Entre naranjas y bulos, aquella semana aciaga del general Santiago (VIDEO)

Se cumple un año de la semana aciaga que protagonizó el todavía jefe del Estado Mayor de la Guardia Civil, el general más joven de España, José Manuel Santiago Marín, quien el día 14 de abril, durante las comparecencias a las que el gobierno sometía a los ciudadanos diariamente durante el primer confinamiento de tres meses de duración, con la presencia de una ristra de altos cargos de la Administración, entre ellos representantes de la Policía y de la Guardia Civil, anunció aquel día con una solemnidad que hoy resulta sumamente ridícula, la hazaña de que el Cuerpo Armado había logrado requisar 30 kilos de naranjas y limones “que fueron devueltos, gracias a Dios, a sus dueños”, según dijo.

 

 

No pasaron ni seis días de tan desproporcionado anuncio cuando el mismo general, ascendido en enero, en una nueva comparecencia ante las cámaras de TV, esta vez el domingo 19 de abril, informó sobre las actuaciones de las fuerzas de seguridad contra las campañas de desinformación y los bulos que inundan las redes, afirmando que en esa lucha contra los bulos se trabajaba en dos direcciones: “Por un lado, evitar el estrés social que producen estos bulos, y por otro, minimizar el clima contrario a la gestión de crisis por parte del Gobierno”.

La declaración generó una tormenta política y se convirtió en un asunto de discusión que empezó en las redes sociales y terminó en el Parlamento, obligando al ministro Marlaska a ofrecer explicaciones contradictorias sobre las órdenes que se habían encomendado al Instituto Armado y demás cuerpos de seguridad del Estado.

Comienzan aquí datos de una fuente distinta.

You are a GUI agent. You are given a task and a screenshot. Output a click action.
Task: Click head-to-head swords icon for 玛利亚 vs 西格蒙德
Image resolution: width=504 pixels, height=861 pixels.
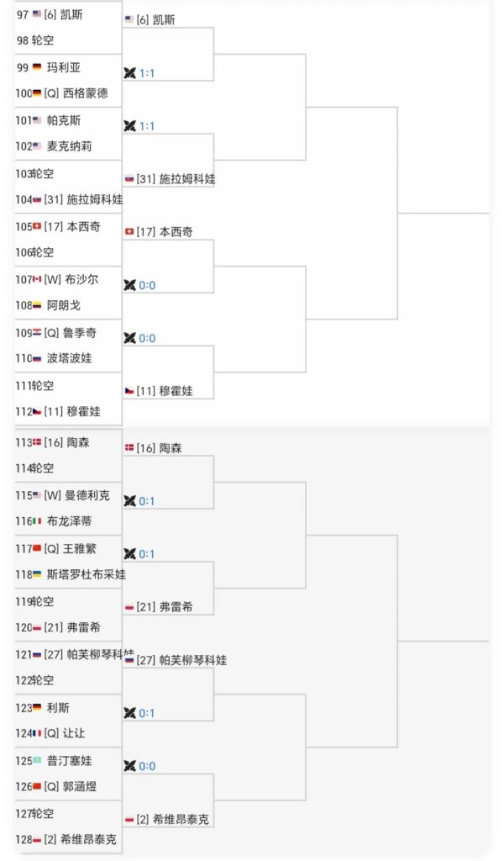[129, 73]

Aquel mismo día, la Guardia Civil emitió un comunicado en el que señalaba: “En relación con las declaraciones realizadas por el general Santiago en la mañana de este domingo la Guardia Civil aclara: La labor de monitorización que realizan las Fuerzas y Cuerpos de Seguridad del Estado, y en las que participa la Guardia Civil, está destinada exclusivamente a detectar aquellos bulos y desinformaciones que generan un gran nivel de estrés y alarma social, especialmente en temas de salud. Se hace siempre con escrupuloso respeto al derecho a la libertad de expresión y a la crítica. Se monitorizan los bulos que pretenden generar alarma social, nunca la libertad de expresión. La Guardia Civil es uno de los principales garantes de la libertad de expresión”.

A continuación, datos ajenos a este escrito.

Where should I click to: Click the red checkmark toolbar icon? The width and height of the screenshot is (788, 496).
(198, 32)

El ministro Marlaska en una rueda de prensa aquella misma tarde quiso explicar que el general había sufrido un lapsus. “Si es así como se ha dicho, se trata de un lapsus del general al contestar”, precisó.

El líder del PP, Pablo Casado, publicó en su cuenta de Twitter: “La Guardia Civil no está para “minimizar el clima contrario a la gestión de crisis por parte del Gobierno. Sánchez debe explicar si ha ordenado a los Cuerpos de Seguridad coartar la libertad de expresión de los ciudadanos en redes sociales para tapar sus errores. Sería gravísimo”.

Ciudadanos también se sumó a exigir la comparecencia del ministro del Interior, así como del Jefe del Estado Mayor de la Guardia Civil. “Es una declaración gravísima y muy preocupante”, afirmó entonces el diputado Edmundo Bal.

Vox, por su parte, anunció que estudiaría interponer “acciones judiciales urgentes” contra el ministro y contra el general que ha realizado estas declaraciones, pues en su opinión “ha reconocido públicamente un delito gravísimo contra la libertad de expresión que es un derecho fundamental”. “Esto es, de hecho, el inicio de un golpe de Estado del propio Gobierno, que ordena al Instituto Armado que vulnere la Constitución”, señaló el líder del partido, Santiago Abascal.

Al día siguiente, el propio general, que había sustituido unas semanas antes al director adjunto operativo de la Guardia Civil, Laurentino Ceña, que se contagió del coronavirus, compareció ante los medios para indicar: “En mis 40 años de profesión, en la lucha contra ETA, en la academia, en las misiones en el extranjero, y en la lucha contra esta pandemia, si algo he aprendido es que lo primero son las personas, no hay ideologías”, negando haber querido decir lo que dijo.

No obstante aquellos memorables patulajes del general Santiago, el 26 de junio del año pasado, fue ascendido de segundo jefe a jefe del Estado Mayor de la Guardia Civil en mitad de otra tormenta, la que causó el propio ministro Marlaska cuando ordenó a finales de mayo la destitución del coronel Pérez de los Cobos por negarse a cumplir órdenes que hubiesen supuesto la comisión de un delito al exigirle que informara de un asunto que estaba en manos de la Guardia Civil pero en sus funciones de policía judicial, a las órdenes directas de un juzgado.